Sometimes you just don't know what you're looking at.
A friend is in Paris for the month and graciously offered to let a struggling writer use her house as an escape from all things familial. Wow, what a difference it's making for my productivity. I've been spending the evenings there, hunkered over my laptop, warmed by my space heater, flipping through pages full of red ink and bad writing, trying to make some sense of the monster.
I've been moving along at such a cracking pace, in fact, that I'm rewriting the final showdown tonight. I hope to do it in one evening, leaving me the difficult wrap up to execute before I print the monster and go through the entire process again. Woo-hoo!!
But I was thinking of the above picture the other day when I was cruising along from one scene to the next and my main character completely surprised me. It turns out that at one point in his career on the SFPD, he fully intended to murder someone. This is my hero, remember. Yes, it was a very bad man for whom he lay in wait, ready to violate most of his high principles. But until I got to that scene, I had no idea it was this experience that has made him who he is in the rest of the story and explained why he has made certain choices. Several times in the writing classes and seminars I've attended I'v heard some very successful writer say the same thing happened to them, but this is the first time I have been so surprised by one of my own characters. You go along, thinking you're in control (sort of) and that you're making things happen according to your well-laid plans of plotting and character. Suddenly, wham! What you thought was clear is suddenly not, or vice versa.

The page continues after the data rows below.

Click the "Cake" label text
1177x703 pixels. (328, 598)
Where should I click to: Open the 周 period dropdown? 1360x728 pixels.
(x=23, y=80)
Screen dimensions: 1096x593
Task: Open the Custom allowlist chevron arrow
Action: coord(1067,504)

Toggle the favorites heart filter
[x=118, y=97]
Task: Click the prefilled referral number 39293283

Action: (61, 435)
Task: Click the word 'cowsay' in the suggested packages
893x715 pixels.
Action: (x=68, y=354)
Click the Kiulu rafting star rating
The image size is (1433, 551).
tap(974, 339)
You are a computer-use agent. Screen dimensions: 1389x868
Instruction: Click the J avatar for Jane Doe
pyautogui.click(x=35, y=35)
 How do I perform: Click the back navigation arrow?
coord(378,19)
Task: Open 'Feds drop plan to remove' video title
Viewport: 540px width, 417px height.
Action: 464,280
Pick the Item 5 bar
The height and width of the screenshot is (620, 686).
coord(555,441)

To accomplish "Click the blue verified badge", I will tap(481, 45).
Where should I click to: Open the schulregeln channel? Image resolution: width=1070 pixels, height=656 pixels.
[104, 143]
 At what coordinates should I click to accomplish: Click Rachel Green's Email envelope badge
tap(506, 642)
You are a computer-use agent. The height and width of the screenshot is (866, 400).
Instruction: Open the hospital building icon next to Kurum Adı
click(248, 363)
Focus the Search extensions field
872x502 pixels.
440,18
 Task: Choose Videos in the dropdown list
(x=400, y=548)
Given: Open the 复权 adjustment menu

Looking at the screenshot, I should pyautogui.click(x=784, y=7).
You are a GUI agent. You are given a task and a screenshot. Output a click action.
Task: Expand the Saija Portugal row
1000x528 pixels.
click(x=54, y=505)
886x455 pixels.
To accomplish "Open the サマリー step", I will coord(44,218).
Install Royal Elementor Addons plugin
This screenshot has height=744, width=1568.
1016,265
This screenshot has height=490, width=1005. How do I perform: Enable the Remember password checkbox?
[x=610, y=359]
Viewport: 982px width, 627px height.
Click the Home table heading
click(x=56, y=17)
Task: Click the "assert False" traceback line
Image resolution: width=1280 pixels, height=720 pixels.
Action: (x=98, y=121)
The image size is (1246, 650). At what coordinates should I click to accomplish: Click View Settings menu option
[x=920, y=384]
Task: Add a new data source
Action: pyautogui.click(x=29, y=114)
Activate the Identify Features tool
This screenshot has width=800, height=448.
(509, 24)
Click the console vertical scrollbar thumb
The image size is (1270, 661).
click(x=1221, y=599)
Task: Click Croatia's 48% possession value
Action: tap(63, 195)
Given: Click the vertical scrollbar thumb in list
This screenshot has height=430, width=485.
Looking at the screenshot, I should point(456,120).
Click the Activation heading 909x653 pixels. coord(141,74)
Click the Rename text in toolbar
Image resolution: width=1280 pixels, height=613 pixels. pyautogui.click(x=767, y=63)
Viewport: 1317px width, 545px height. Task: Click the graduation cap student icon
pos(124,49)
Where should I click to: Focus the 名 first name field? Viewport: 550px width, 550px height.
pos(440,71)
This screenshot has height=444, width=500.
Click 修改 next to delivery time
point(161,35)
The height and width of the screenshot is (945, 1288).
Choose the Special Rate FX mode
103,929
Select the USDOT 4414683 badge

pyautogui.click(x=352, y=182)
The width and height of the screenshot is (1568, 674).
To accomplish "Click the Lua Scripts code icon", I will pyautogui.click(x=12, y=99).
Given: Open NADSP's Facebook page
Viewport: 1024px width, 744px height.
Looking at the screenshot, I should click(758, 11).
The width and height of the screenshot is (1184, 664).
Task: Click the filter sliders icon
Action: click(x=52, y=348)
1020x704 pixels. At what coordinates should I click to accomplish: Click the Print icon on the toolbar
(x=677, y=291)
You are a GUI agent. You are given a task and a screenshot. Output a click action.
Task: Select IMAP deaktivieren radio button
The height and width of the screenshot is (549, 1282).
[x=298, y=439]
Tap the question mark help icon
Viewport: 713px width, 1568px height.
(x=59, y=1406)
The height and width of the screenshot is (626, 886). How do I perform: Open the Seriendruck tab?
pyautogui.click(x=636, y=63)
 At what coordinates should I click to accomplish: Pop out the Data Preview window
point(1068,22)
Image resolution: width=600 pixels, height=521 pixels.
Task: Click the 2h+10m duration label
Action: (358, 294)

One of, if not the theme of this novel, is the question of what decent people are supposed to do about evil. At what point does someone accept personal responsibility to deal with wrong doing if no one else is, or if that someone is the only one who can deal with it? Now I know why my character feels as he does about this question. And soon (I hope), so will you, lucky readers!
The photo is of my dog, Charlie, sticking his head out the truck window, btw.

3 comments:
Good to hear of your great progress..
hope you can get this finished soon.
(oh and glad you told us about the picture. I didn't want to have to start guessing.
Your dog, huh?
No really, Scott, I'm glad to see you have found new energy and opportunity to work on your book. I can't wait to get my personally autographed copy from a local bookstore. I hope that it wasn't your wife and child going to Paris without you...
No, the wife's friend. I spent Saturday night writing the final confrontation, 28 floors above California Street, and then finished the Epilogue. So this draft is done. Now I'm going back to the beginning and doing it all again.